** Start EXCERPTED DATA **

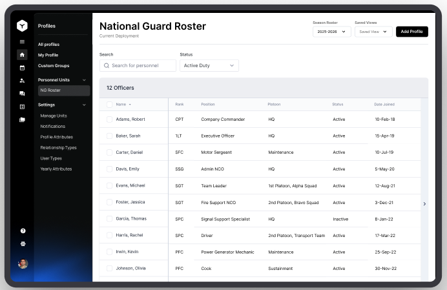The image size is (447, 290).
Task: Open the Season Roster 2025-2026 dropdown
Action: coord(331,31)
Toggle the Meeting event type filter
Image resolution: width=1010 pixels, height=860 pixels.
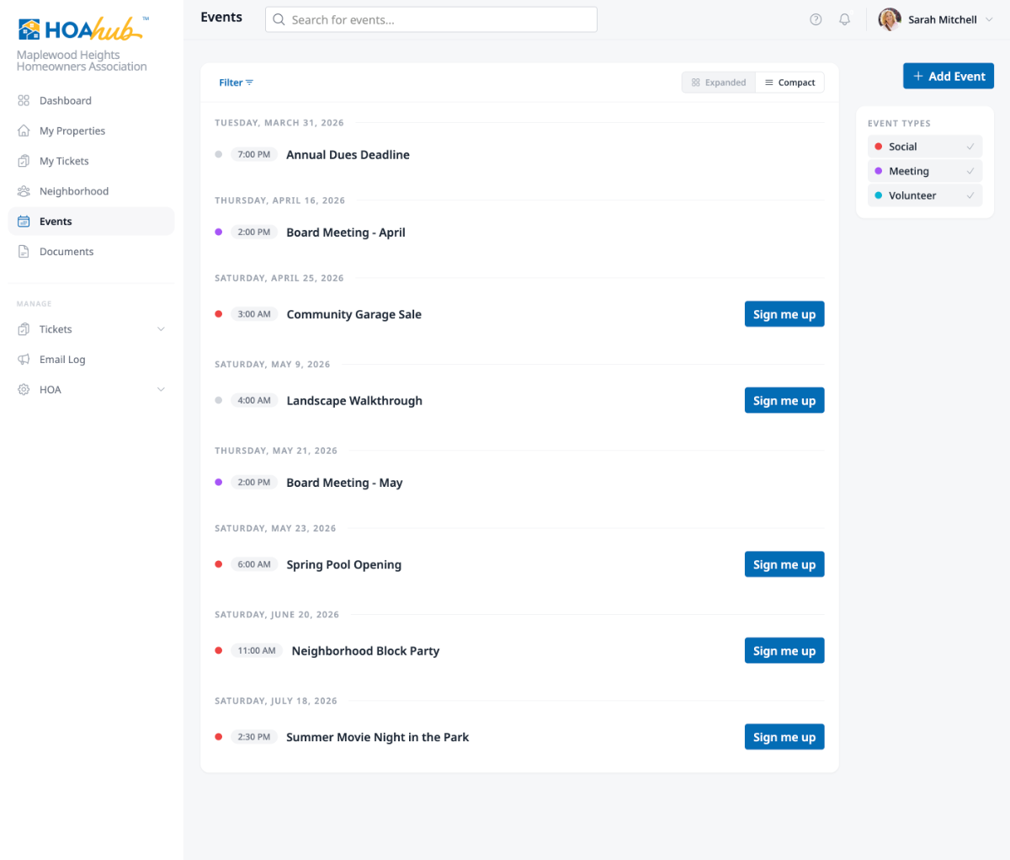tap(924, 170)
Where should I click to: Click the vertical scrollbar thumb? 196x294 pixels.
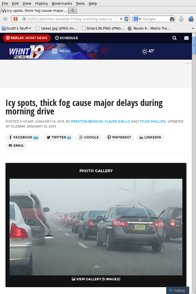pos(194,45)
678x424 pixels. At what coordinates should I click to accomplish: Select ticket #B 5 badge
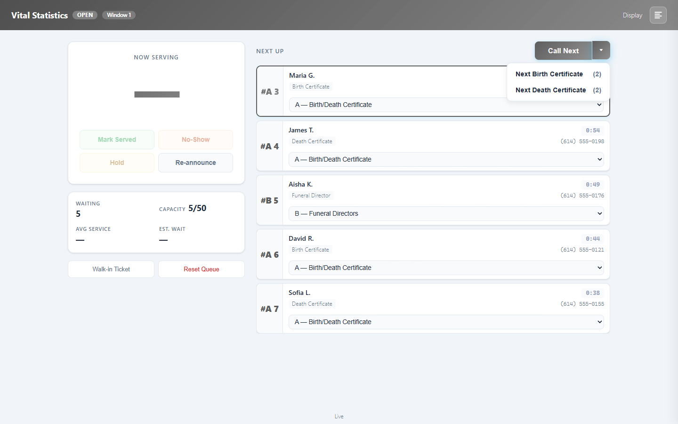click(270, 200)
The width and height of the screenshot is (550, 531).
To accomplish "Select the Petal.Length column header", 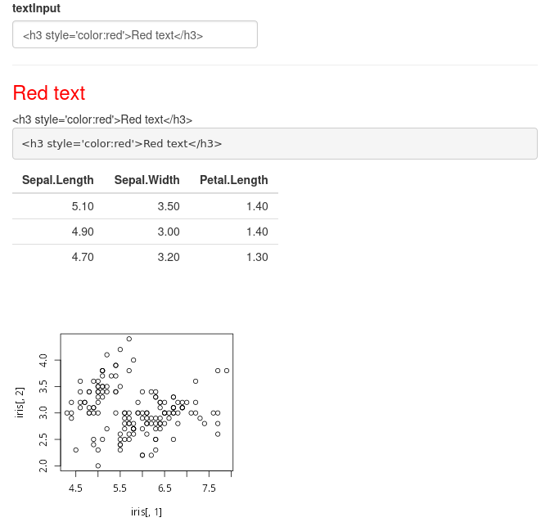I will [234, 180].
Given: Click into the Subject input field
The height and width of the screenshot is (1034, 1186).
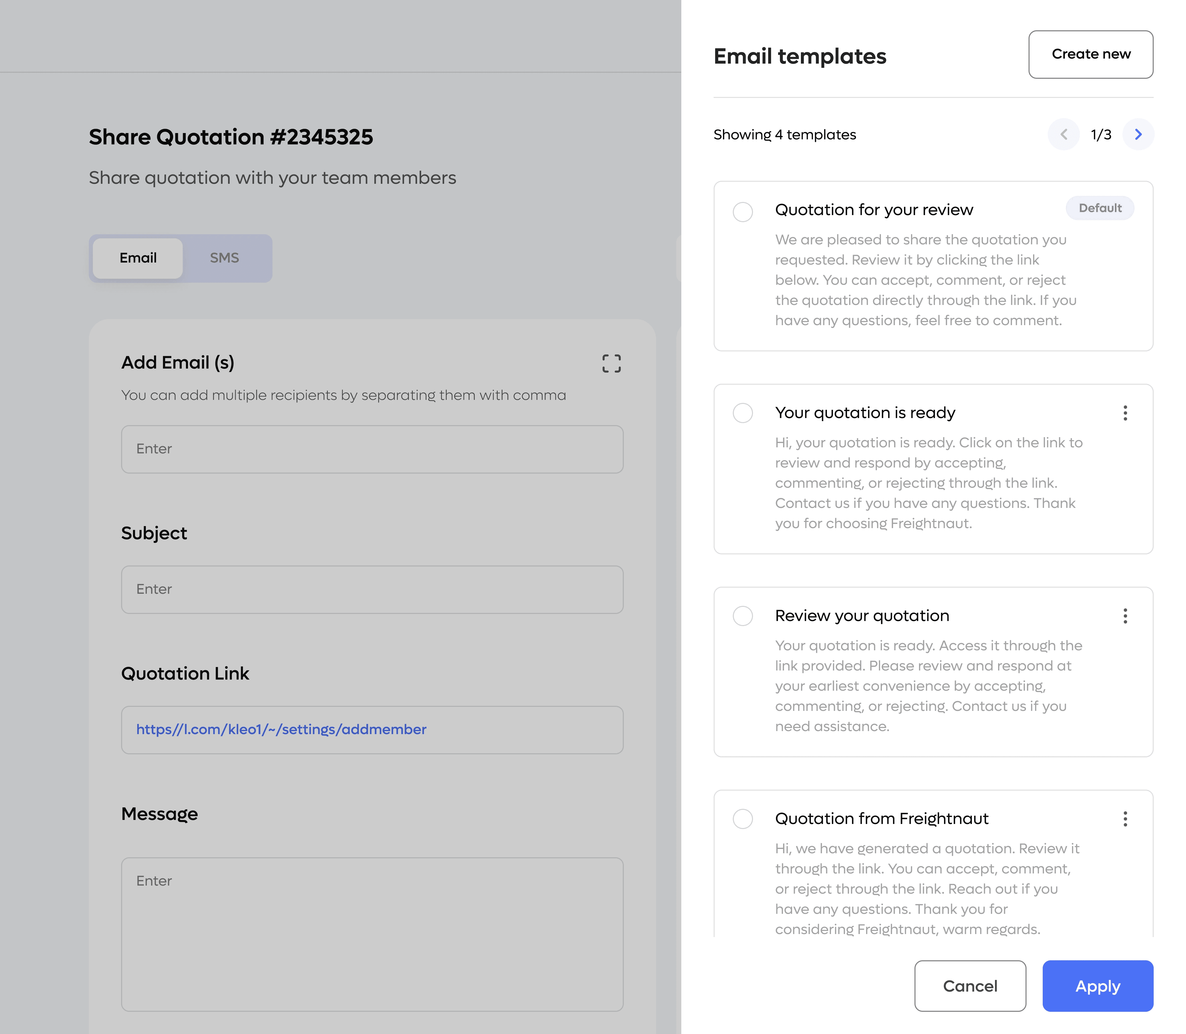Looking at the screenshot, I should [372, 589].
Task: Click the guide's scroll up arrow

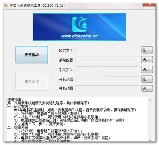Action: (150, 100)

** End EXCERPTED DATA **

▶ [WHAT YOU NEED TO DO]:
Pull out each line in the listing above that contains the word "Task", treating uppercase and lowercase letters as different.

▶ [FULL ANSWER]:
Task: Open the Season Roster 2025-2026 dropdown
Task: Click the guide's scroll up arrow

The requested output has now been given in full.